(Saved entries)
= Beginning of Section =

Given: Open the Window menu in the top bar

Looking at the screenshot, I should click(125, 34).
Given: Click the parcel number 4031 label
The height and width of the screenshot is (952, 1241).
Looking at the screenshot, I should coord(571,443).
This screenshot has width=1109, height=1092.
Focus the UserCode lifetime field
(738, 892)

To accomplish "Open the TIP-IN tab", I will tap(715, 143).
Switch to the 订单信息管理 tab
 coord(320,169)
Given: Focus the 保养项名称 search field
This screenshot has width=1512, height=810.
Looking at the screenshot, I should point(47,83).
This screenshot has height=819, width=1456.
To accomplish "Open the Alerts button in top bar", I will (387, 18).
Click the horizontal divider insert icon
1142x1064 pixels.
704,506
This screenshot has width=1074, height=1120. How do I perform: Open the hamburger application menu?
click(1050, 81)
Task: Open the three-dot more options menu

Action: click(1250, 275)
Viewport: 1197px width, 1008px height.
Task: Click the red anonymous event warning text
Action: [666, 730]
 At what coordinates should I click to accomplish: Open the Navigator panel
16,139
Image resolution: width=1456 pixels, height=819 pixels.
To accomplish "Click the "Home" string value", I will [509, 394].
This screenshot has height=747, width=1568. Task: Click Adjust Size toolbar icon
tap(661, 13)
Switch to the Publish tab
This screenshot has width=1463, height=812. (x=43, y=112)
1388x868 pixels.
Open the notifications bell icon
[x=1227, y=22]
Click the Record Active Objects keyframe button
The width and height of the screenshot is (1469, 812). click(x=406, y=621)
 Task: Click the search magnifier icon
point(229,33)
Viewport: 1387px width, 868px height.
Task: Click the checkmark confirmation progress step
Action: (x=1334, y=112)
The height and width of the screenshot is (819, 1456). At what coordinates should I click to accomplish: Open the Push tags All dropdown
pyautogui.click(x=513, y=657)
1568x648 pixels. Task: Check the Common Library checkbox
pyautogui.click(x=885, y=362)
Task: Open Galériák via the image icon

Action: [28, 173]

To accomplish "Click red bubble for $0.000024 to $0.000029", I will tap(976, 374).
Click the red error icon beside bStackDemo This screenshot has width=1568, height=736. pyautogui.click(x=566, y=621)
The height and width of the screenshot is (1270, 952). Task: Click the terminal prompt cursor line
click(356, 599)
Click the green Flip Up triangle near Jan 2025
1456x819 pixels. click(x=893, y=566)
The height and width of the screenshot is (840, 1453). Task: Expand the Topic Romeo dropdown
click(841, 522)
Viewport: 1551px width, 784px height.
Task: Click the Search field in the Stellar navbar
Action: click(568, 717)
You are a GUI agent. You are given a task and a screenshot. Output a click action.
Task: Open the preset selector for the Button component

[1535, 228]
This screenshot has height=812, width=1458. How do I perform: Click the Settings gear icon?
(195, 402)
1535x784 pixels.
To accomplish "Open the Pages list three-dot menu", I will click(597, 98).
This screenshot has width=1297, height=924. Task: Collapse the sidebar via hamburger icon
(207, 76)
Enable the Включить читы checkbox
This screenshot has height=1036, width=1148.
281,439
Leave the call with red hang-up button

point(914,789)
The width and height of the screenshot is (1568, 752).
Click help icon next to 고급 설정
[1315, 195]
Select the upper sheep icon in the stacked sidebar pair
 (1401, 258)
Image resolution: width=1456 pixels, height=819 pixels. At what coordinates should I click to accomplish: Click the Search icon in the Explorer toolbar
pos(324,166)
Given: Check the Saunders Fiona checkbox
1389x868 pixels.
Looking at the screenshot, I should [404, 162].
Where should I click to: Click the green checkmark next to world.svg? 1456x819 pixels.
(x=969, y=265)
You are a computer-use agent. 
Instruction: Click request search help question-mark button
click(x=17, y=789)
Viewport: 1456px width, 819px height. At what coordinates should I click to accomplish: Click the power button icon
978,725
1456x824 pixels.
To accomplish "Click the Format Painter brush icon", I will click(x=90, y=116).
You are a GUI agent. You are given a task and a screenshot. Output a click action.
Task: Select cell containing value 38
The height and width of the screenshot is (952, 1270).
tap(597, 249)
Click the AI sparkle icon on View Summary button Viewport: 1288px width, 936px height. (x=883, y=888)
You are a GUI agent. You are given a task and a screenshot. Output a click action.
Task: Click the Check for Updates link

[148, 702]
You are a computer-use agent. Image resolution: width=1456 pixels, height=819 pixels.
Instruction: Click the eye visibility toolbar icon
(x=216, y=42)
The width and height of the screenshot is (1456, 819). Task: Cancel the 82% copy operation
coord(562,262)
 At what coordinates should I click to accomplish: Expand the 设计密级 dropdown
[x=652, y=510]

= End of Section =

■ Problem requirements
Your task is to print all of the records exactly.

■ Solution to this task
Given: Open the Window menu in the top bar

Looking at the screenshot, I should click(125, 34).
Given: Click the parcel number 4031 label
The height and width of the screenshot is (952, 1241).
Looking at the screenshot, I should coord(571,443).
This screenshot has width=1109, height=1092.
Focus the UserCode lifetime field
(738, 892)

To accomplish "Open the TIP-IN tab", I will tap(715, 143).
Switch to the 订单信息管理 tab
 coord(320,169)
Given: Focus the 保养项名称 search field
This screenshot has width=1512, height=810.
Looking at the screenshot, I should point(47,83).
This screenshot has height=819, width=1456.
To accomplish "Open the Alerts button in top bar", I will (387, 18).
Click the horizontal divider insert icon
1142x1064 pixels.
704,506
This screenshot has width=1074, height=1120. How do I perform: Open the hamburger application menu?
click(1050, 81)
Task: Open the three-dot more options menu

Action: click(1250, 275)
Viewport: 1197px width, 1008px height.
Task: Click the red anonymous event warning text
Action: [666, 730]
 At what coordinates should I click to accomplish: Open the Navigator panel
16,139
Image resolution: width=1456 pixels, height=819 pixels.
To accomplish "Click the "Home" string value", I will [509, 394].
This screenshot has height=747, width=1568. Task: Click Adjust Size toolbar icon
tap(661, 13)
Switch to the Publish tab
This screenshot has width=1463, height=812. (x=43, y=112)
1388x868 pixels.
Open the notifications bell icon
[x=1227, y=22]
Click the Record Active Objects keyframe button
The width and height of the screenshot is (1469, 812). click(x=406, y=621)
 Task: Click the search magnifier icon
point(229,33)
Viewport: 1387px width, 868px height.
Task: Click the checkmark confirmation progress step
Action: (x=1334, y=112)
The height and width of the screenshot is (819, 1456). At what coordinates should I click to accomplish: Open the Push tags All dropdown
pyautogui.click(x=513, y=657)
1568x648 pixels. Task: Check the Common Library checkbox
pyautogui.click(x=885, y=362)
Task: Open Galériák via the image icon

Action: [28, 173]

To accomplish "Click red bubble for $0.000024 to $0.000029", I will tap(976, 374).
Click the red error icon beside bStackDemo This screenshot has width=1568, height=736. pyautogui.click(x=566, y=621)
The height and width of the screenshot is (1270, 952). Task: Click the terminal prompt cursor line
click(356, 599)
Click the green Flip Up triangle near Jan 2025
1456x819 pixels. click(x=893, y=566)
The height and width of the screenshot is (840, 1453). Task: Expand the Topic Romeo dropdown
click(841, 522)
Viewport: 1551px width, 784px height.
Task: Click the Search field in the Stellar navbar
Action: click(568, 717)
You are a GUI agent. You are given a task and a screenshot. Output a click action.
Task: Open the preset selector for the Button component

[1535, 228]
This screenshot has height=812, width=1458. How do I perform: Click the Settings gear icon?
(195, 402)
1535x784 pixels.
To accomplish "Open the Pages list three-dot menu", I will click(597, 98).
This screenshot has width=1297, height=924. Task: Collapse the sidebar via hamburger icon
(207, 76)
Enable the Включить читы checkbox
This screenshot has height=1036, width=1148.
281,439
Leave the call with red hang-up button

point(914,789)
The width and height of the screenshot is (1568, 752).
Click help icon next to 고급 설정
[1315, 195]
Select the upper sheep icon in the stacked sidebar pair
 (1401, 258)
Image resolution: width=1456 pixels, height=819 pixels. At what coordinates should I click to accomplish: Click the Search icon in the Explorer toolbar
pos(324,166)
Given: Check the Saunders Fiona checkbox
1389x868 pixels.
Looking at the screenshot, I should [404, 162].
Where should I click to: Click the green checkmark next to world.svg? 1456x819 pixels.
(x=969, y=265)
You are a computer-use agent. 
Instruction: Click request search help question-mark button
click(x=17, y=789)
Viewport: 1456px width, 819px height. At what coordinates should I click to accomplish: Click the power button icon
978,725
1456x824 pixels.
To accomplish "Click the Format Painter brush icon", I will click(x=90, y=116).
You are a GUI agent. You are given a task and a screenshot. Output a click action.
Task: Select cell containing value 38
The height and width of the screenshot is (952, 1270).
tap(597, 249)
Click the AI sparkle icon on View Summary button Viewport: 1288px width, 936px height. (x=883, y=888)
You are a GUI agent. You are given a task and a screenshot. Output a click action.
Task: Click the Check for Updates link

[148, 702]
You are a computer-use agent. Image resolution: width=1456 pixels, height=819 pixels.
Instruction: Click the eye visibility toolbar icon
(x=216, y=42)
The width and height of the screenshot is (1456, 819). Task: Cancel the 82% copy operation
coord(562,262)
 At what coordinates should I click to accomplish: Expand the 设计密级 dropdown
[x=652, y=510]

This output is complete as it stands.